Thu. Apr 25th, 2024

By Donna Westfall – January 8, 2017 with credit to Dixon’s Independent Voice, published January 6, 2017 – 

Unlike Crescent City, where a ballot measure to vote on the 20% sewer rate increase was defeated by nearly 60% of the voters; the City of Dixon filed a lawsuit to prevent the voters  from exercising their constitutional right of an initiative to reverse an increase in sewer rates.  

This is very reminiscent of 2010 Crescent City, wherein Judge Morrison ruled that the initiative to repeal the doubling of sewer rates would not go on the November 2010 ballot after the City sued me and my husband. We lost that round, but won the most recent 2016 election.

Dixon voters then wanted to know how much of their taxpayers money was wasted on that frivolous lawsuit and were denied. Here is an example of one determined person’s actions that made a difference.  That one person is Ourania Riddle.

Government agency’s legal bills for a case that has been resolved are public record, a divided California Supreme Court ruled last week.

The California High Court voted 4-3 to OVERTURN a Court of Appeal decision which said attorney invoices are not subject to disclosure under the Public Records Act.
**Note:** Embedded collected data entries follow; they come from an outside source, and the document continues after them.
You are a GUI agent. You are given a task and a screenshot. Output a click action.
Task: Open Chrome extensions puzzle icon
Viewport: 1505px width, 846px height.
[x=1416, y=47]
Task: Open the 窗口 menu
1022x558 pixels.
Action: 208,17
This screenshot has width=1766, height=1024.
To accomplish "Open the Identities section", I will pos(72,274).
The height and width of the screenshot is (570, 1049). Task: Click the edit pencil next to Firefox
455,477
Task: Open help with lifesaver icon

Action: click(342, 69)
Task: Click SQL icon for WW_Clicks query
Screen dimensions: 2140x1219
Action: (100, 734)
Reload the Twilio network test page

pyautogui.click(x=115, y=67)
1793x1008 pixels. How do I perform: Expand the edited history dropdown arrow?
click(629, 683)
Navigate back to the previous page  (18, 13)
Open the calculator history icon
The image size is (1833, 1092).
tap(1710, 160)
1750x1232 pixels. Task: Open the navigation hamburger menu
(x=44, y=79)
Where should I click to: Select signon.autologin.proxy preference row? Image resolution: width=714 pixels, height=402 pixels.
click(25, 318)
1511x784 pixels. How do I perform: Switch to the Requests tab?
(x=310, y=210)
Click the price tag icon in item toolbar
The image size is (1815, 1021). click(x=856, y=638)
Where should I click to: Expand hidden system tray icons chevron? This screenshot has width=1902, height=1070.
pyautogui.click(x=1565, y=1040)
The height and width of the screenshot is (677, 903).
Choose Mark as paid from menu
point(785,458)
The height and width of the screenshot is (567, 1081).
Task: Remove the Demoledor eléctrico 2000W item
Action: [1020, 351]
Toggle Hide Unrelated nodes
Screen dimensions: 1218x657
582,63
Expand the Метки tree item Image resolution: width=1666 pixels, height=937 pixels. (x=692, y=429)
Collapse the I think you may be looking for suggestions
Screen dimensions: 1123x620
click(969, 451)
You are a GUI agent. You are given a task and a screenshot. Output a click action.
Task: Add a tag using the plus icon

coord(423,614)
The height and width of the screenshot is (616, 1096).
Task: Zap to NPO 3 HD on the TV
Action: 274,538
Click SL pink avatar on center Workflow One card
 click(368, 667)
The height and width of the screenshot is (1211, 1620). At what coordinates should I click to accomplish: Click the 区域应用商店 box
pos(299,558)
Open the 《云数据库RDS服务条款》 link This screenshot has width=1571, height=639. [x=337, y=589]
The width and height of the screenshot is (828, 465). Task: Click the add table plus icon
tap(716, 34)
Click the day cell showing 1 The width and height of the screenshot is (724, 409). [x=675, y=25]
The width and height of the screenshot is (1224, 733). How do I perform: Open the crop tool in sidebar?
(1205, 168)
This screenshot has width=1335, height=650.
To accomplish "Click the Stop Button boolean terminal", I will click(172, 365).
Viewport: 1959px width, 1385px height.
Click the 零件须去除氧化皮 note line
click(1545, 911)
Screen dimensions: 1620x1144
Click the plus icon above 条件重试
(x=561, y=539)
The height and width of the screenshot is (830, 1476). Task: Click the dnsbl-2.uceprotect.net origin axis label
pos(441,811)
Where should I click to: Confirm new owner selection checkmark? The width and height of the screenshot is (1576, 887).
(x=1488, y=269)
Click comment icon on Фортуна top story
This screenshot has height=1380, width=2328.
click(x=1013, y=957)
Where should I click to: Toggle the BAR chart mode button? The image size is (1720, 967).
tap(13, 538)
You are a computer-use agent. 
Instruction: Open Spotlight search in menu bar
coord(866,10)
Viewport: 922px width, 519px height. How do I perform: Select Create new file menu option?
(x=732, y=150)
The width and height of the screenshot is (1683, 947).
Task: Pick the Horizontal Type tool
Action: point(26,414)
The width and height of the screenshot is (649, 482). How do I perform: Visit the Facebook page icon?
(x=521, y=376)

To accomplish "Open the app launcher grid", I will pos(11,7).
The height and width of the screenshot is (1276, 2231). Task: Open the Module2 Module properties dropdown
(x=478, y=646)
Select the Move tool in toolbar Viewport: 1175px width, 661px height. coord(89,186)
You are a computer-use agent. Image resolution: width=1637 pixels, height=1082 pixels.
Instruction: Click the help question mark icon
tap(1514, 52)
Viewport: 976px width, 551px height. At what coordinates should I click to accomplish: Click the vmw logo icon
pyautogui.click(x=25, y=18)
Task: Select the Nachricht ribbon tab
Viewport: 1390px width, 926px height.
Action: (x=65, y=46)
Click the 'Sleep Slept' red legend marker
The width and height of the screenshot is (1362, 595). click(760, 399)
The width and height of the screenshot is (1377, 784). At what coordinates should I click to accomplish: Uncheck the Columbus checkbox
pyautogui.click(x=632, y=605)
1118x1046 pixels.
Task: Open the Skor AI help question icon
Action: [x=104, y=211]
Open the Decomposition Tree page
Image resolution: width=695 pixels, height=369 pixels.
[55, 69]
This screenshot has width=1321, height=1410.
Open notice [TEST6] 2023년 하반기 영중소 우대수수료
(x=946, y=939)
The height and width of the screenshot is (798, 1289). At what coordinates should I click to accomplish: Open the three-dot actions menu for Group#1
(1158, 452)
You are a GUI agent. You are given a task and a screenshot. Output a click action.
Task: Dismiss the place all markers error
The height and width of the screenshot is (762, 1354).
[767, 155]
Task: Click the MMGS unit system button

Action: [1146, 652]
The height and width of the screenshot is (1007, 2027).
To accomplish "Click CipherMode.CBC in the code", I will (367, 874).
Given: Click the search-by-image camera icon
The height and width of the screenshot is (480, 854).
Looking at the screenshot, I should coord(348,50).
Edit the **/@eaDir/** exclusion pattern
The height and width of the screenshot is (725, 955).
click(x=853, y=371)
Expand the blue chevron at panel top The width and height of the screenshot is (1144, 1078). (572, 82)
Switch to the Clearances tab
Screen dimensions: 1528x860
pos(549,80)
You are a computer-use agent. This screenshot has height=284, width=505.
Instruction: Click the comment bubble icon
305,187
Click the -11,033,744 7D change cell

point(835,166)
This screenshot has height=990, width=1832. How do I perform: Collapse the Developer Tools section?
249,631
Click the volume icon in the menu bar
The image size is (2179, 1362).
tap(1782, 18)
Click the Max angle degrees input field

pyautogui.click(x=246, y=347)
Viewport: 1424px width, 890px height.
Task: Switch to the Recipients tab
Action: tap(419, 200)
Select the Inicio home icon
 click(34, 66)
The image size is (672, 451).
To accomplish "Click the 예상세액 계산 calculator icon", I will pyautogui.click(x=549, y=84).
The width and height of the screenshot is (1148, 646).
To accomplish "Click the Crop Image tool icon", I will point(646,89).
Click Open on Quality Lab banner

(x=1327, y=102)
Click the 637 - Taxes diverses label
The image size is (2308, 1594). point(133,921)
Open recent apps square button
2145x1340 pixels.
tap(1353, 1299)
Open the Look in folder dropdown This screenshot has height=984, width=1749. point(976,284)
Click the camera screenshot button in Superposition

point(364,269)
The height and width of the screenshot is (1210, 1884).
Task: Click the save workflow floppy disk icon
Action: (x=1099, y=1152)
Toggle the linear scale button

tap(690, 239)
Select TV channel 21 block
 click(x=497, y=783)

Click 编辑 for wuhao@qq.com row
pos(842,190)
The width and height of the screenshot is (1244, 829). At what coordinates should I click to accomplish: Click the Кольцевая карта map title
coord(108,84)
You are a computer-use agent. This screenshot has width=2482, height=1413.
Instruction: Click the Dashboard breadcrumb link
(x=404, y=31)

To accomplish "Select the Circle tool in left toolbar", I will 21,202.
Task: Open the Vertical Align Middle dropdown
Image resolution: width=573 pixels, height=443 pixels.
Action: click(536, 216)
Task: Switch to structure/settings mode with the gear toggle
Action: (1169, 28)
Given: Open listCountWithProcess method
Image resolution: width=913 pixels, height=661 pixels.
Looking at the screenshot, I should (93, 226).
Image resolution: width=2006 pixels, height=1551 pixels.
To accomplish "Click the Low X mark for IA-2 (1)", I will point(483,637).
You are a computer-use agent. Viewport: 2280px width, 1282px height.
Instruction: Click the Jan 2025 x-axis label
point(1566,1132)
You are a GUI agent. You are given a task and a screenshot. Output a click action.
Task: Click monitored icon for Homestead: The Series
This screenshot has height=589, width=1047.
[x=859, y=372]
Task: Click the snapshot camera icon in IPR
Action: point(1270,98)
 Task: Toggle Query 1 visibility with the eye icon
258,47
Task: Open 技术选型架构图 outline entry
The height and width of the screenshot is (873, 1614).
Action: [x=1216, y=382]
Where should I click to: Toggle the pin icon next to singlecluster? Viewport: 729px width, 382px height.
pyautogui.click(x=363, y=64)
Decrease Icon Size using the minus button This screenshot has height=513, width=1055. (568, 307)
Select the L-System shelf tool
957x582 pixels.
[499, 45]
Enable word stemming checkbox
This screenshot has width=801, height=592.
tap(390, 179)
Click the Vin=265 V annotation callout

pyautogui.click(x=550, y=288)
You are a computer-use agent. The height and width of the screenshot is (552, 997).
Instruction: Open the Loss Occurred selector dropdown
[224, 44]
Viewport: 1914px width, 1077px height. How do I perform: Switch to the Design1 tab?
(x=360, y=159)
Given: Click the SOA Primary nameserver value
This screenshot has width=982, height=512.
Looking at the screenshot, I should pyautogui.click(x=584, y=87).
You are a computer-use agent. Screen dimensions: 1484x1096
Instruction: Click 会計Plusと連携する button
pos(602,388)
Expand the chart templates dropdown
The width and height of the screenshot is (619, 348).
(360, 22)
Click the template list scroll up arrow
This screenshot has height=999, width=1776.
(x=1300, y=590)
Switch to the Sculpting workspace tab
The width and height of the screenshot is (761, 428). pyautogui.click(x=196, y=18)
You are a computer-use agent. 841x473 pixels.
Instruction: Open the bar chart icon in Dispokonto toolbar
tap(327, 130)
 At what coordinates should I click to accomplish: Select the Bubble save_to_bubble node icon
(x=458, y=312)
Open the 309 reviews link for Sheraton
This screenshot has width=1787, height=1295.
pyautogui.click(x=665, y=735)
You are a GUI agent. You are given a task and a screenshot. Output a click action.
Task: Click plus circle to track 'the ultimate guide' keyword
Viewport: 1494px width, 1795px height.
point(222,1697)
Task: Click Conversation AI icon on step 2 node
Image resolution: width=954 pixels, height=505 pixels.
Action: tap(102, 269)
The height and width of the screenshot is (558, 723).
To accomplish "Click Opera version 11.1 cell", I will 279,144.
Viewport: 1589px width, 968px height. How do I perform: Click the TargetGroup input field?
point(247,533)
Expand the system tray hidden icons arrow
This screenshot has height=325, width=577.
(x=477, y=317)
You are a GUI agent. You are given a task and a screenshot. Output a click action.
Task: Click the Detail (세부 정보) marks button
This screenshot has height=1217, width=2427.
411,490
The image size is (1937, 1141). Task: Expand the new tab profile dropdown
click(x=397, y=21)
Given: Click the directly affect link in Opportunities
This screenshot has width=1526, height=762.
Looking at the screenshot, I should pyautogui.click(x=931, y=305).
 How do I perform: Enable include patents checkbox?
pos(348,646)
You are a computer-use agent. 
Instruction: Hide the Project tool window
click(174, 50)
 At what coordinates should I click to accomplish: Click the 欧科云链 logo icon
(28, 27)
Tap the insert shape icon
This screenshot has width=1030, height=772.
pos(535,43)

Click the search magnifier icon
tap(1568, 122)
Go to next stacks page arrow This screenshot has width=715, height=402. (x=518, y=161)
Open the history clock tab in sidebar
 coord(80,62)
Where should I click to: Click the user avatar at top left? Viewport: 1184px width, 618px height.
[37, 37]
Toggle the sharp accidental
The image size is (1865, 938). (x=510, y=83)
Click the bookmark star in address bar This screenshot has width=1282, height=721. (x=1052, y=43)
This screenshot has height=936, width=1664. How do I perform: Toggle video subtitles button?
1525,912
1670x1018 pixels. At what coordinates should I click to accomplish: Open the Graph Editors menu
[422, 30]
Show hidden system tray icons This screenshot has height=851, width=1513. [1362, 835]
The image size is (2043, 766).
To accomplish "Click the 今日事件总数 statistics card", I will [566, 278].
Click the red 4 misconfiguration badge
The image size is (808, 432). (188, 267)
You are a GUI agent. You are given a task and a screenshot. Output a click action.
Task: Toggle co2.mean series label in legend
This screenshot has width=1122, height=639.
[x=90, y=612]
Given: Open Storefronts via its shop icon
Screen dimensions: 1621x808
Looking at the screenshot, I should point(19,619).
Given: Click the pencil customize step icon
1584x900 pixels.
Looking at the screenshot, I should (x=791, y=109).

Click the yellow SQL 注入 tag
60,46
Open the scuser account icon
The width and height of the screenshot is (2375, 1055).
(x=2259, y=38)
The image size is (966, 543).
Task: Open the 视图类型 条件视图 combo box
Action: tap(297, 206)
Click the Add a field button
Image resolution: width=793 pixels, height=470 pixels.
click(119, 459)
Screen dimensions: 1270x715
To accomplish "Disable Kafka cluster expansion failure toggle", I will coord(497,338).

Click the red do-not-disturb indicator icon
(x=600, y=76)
The majority held while invoices concerning pending and current legal matters may not be disclosed, invoices related to matters that are closed may be required to be released. “Invoices for legal services are generally not communicated for the purpose of legal consultation,” Justice Mariano-Florentino Cuéllar wrote for the majority. “Rather, they are communicated for the purpose of billing the client.”

The court majority agreed that bills for ongoing litigation could reveal a government agency’s legal strategy and should remain confidential until the case is resolved.

Last year the City of Dixon cited the Court of Appeals decision and refused to provide Ourania Riddle with the cost of attorney fees paid to the city attorney and the outside law firm of Cota Cole LLP representing Suellen Johnston, the departed City Clerk in the lawsuits filed by the city to prevent the citizens from voting on the initiative to repeal sewer rates.

Undaunted Riddle talked to Peter Eliasberg, legal director of the ACLU of Southern California who was involved in the case. When Eliasberg asked her to write an “amicus” letter to the CA Supreme Court requesting review of the appellate April 2015 decision, she gladly complied.

Riddle pointed out that the City of Dixon filed a lawsuit to prevent the voters from exercising their constitutional right of an initiative to reverse an increase in sewer rates “They are spending OUR MONEY and they are denying us, THE TAXPAYERS who foot this bill, to see the invoices explaining how much of our money are wasted on this frivolous lawsuit,” Riddle wrote to the court.

Apparently, this letter had a significant impact. The Court took notice because they seldom receive amicus letters from citizens. “Your friends in city government cannot cite the case any more as a reason to deny your PRA request. It was all you, Ourania, all you!” ACLU attorney Eliasberg wrote to Riddle.

Terry Francke, General Counsel of Californians Aware said that “the court’s opinion did not decide or even discuss, a request under the CPRA for records of actual fee payments to outside counsel, which typically identify the matter billed for but do not specify the nature of the work done.

“There should be no legally authorized delay in finding out, by a CPRA request, how much the agency is actually paying its outside counsel within a given period,” Francke said.

Francke pointed out that “this decision leaves unclear the status of law firm invoices for legal work having nothing to do with “pending and active” litigation – e.g. a memorandum discussing the potential impact on the agency’s policies or practices of new case law, legislation or regulations.”